• TEXT SECTION
━━━━

Kenya Plantation & Agricultural Workers Union v Unilever Tea (K) Limited [2017] KEELRC 95 (KLR) | Unfair Dismissal | Esheria

Kenya Plantation & Agricultural Workers Union v Unilever Tea (K) Limited [2017] KEELRC 95 (KLR)

Full Case Text

REPUBLIC OF KENYA

EMPLOYMENT AND LABOUR RELATIONS COURT OF KENYA

AT KERICHO

CAUSE NO. 2 OF 2015

(Before D. K. N. Marete)

KENYA PLANTATION &

AGRICULTURAL WORKERS UNION ………………….........................CLAIMANT

VERSUS

UNILEVER TEA (K) LIMITED………………….....................................RESPONDENT

JUDGEMENT

This matter came to court vide a Memorandum of Claim dated 12th January, 2015.  The issue in dispute is there in cited as;

“Wrongful and unfair dismissal of Wesley Korir and 46 other employees”

The Respondent in an Amended Memorandum of Defence filed on 16th February, 2016 denies the claim and prays that the same be dismissed with costs.  She also raises a Counter – Claim

The claimant’s case is that as a union in this sector, she has a valid Recognition Agreement with the respondent.  They have also negotiated several Collective Bargaining Agreements in their course of business.

The claimant’s case is that she has been engaging the respondent on CBA negotiations for the period 2014 - 2015 and are agreed on most of the items except wages, retirement age, gratuity and hours of work.  The respondent has deliberately declined and or refused to conclude the CBA thereby leading to a stalemate.

The claimant’s further case is that the action by the respondent aggrieved the workers prompting them to seek audience and instead of the respondents addressing the workers grievances they resorted to intimidation and also an Ex-parte injunction Industrial Court Cause No.449 of 2014.  This was made due to misinformation and non disclosure of material facts.  This is as follows;

THAT, the application is certified urgent as urgent for inter-partes hearing on 9th October 2014 at 9. 00a.m.

━━━━

• REQUIRED ACTIONS
a) Check each statement against the judgment and answer yes or no, quoting the words that decide it: (i) The Memorandum of Claim is dated 12th January, 2015. (ii) The Amended Memorandum of Defence was filed in 2015. (iii) The parties had not agreed on wages.
b) According to the judgment, which judge heard the case?
c) Please transcribe the part of the judgment starting at "This matter came" and ending at "to a stalemate.".

━━━━

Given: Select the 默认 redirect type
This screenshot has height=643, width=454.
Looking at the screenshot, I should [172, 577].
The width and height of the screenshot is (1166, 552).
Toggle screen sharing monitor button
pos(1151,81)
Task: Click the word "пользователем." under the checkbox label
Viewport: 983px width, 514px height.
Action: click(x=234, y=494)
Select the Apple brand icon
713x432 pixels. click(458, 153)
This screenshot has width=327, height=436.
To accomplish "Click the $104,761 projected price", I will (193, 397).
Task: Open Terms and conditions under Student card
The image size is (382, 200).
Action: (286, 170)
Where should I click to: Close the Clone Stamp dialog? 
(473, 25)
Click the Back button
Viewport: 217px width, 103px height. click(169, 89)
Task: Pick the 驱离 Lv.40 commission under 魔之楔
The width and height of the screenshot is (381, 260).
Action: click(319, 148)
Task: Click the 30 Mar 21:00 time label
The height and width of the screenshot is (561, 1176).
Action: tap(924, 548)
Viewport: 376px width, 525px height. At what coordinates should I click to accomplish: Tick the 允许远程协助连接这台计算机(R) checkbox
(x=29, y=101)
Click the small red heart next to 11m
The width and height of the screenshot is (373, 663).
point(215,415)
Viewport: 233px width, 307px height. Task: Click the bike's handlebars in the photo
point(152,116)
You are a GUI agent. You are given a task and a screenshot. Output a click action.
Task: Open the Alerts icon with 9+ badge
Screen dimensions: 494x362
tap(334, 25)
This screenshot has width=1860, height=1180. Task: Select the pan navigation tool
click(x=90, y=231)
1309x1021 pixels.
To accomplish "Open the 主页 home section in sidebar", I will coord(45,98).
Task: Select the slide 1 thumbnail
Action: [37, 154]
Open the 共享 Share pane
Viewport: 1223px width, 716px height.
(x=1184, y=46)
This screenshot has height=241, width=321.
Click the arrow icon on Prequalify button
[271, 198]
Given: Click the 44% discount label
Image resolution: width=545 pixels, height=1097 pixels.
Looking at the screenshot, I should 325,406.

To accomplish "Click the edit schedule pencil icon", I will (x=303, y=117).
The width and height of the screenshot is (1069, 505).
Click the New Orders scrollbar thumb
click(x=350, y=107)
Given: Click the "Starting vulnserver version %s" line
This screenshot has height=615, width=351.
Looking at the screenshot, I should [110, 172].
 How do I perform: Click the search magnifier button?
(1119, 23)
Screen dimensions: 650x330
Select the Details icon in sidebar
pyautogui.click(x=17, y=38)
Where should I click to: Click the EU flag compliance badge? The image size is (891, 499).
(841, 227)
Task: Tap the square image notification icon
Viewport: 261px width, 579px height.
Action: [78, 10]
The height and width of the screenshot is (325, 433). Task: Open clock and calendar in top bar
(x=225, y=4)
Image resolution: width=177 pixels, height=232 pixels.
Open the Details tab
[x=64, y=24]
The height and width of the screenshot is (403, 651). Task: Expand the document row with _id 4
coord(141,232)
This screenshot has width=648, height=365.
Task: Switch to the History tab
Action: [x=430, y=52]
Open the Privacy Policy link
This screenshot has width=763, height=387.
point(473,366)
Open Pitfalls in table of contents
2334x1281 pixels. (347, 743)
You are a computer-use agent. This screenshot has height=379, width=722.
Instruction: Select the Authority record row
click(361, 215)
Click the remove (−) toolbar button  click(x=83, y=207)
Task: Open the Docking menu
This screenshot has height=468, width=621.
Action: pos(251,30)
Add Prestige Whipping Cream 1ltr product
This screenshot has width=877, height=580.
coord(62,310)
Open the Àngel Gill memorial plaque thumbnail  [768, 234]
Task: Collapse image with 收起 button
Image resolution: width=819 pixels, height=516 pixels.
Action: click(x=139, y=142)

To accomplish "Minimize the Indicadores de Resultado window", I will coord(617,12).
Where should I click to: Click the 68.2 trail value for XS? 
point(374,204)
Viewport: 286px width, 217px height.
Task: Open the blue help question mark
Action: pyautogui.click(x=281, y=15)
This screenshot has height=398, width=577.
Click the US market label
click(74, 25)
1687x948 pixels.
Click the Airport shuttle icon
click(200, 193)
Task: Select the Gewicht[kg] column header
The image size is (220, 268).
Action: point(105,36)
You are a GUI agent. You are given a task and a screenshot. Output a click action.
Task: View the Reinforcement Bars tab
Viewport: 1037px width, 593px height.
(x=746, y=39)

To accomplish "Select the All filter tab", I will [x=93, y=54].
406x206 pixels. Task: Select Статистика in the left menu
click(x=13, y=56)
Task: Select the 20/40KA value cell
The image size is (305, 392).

━━━━

• COMPLETED EXERCISE
a)
(i) Yes: "This matter came to court vide a Memorandum of Claim dated 12th January, 2015."
(ii) No: "The Respondent in an Amended Memorandum of Defence filed on 16th February, 2016 denies the claim"
(iii) Yes: "are agreed on most of the items except wages, retirement age, gratuity and hours of work"

b) D. K. N. Marete.

c)
This matter came to court vide a Memorandum of Claim dated 12th January, 2015.  The issue in dispute is there in cited as;

“Wrongful and unfair dismissal of Wesley Korir and 46 other employees”

The Respondent in an Amended Memorandum of Defence filed on 16th February, 2016 denies the claim and prays that the same be dismissed with costs.  She also raises a Counter – Claim

The claimant’s case is that as a union in this sector, she has a valid Recognition Agreement with the respondent.  They have also negotiated several Collective Bargaining Agreements in their course of business.

The claimant’s case is that she has been engaging the respondent on CBA negotiations for the period 2014 - 2015 and are agreed on most of the items except wages, retirement age, gratuity and hours of work.  The respondent has deliberately declined and or refused to conclude the CBA thereby leading to a stalemate.